ORIGINAL POST (8/22/11): To be honest I'm a little suspicious of all the complaining going on with this receiver. I've had my Onkyo TX-NR709 for more than a month now and I have had ZERO problems with it. Some of the complaining reviews say "Check the Internet for ONYKO Video problems"; I suggest you search for "Onkyo TX-NR709 video problems" (since it's a more relevant search to this product). What you'll find, if you do the search, is links back to the Amazon review page and people generally discussing the receiver, no complaints (Google search done 8/22/11). Onkyo has had issues in the past, I don't deny that, but this generation of receivers doesn't appear to have its predecessor's video problems. Another example I'll give is the Onkyo TX-NR609, and TX-NR509, which I bet dollars to donuts use very similar if not identical video-boards, do not have any of the same video-problem-reviews people are complaining about here (feel free to quash my theory, with proof, if you find otherwise). In the meantime I'll keep my fingers crossed that my 709 doesn't develop the problem.

I also haven't had any problems with the network connectivity like other people are "experiencing". I have a degree in network engineering but I don't think you'll need one to get this working on your network. I plugged it into my ethernet network, ?????, PROFIT. I don't have any experience with the UWF-1 wireless adapter, but I don't see how it could talk on a network without a MAC address. Maybe turn off your MAC address filtering till you figure it out.

Moving on... I love this receiver! The features list is phenomenal. The sound is great. I love having Audyssey MultEQ® XT take the guess work out of calibration. There really isn't much to say about this amplifier that others haven't already mentioned.

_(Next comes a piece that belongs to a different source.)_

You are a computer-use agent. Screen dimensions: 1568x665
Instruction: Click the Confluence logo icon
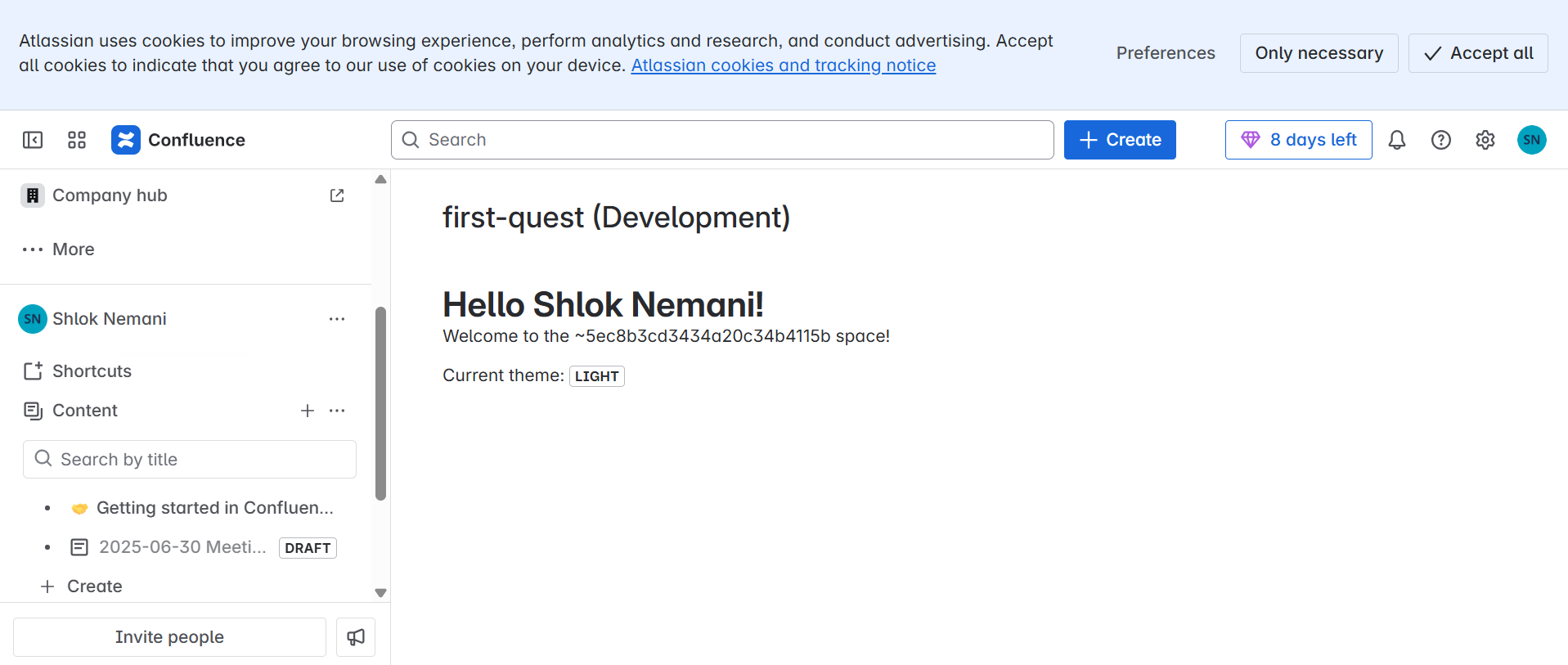click(x=126, y=140)
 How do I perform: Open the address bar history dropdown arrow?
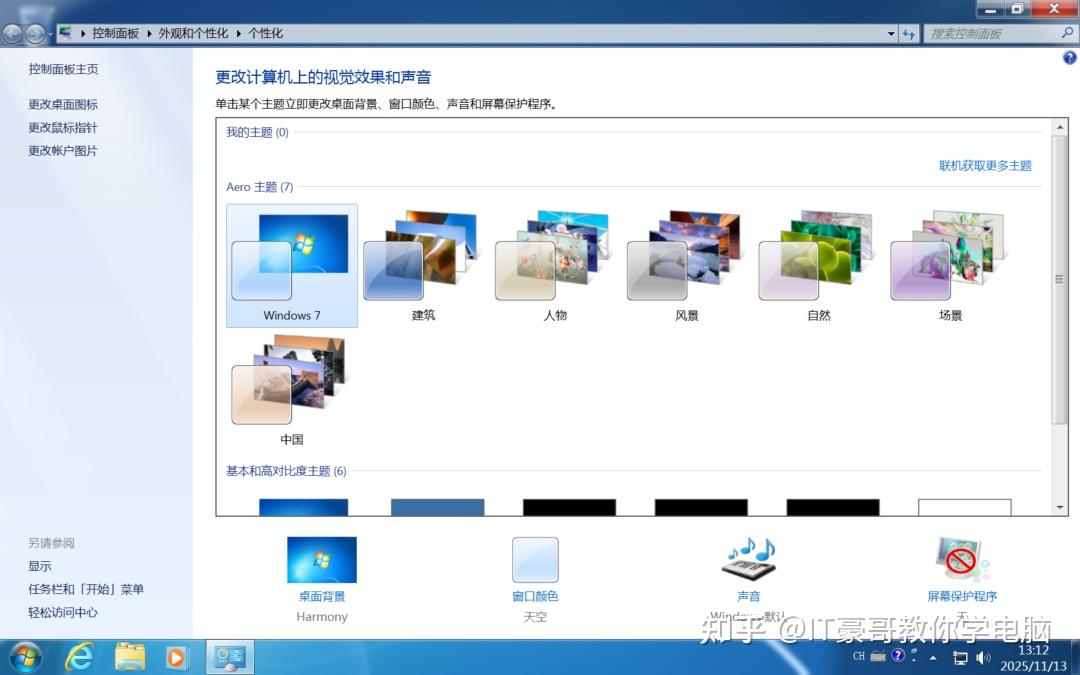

If you're looking for a good receiver, have done your homework, and are on this page you probably already know most of the details.

I'm not going to say you won't have a problem with the video or the networking if you buy an Onkyo TX-NR709. You can let the one and two-star reviews scare you away or you can take a chance on it and trust you'll get a good unit like I did (like the majority of people do, I bet).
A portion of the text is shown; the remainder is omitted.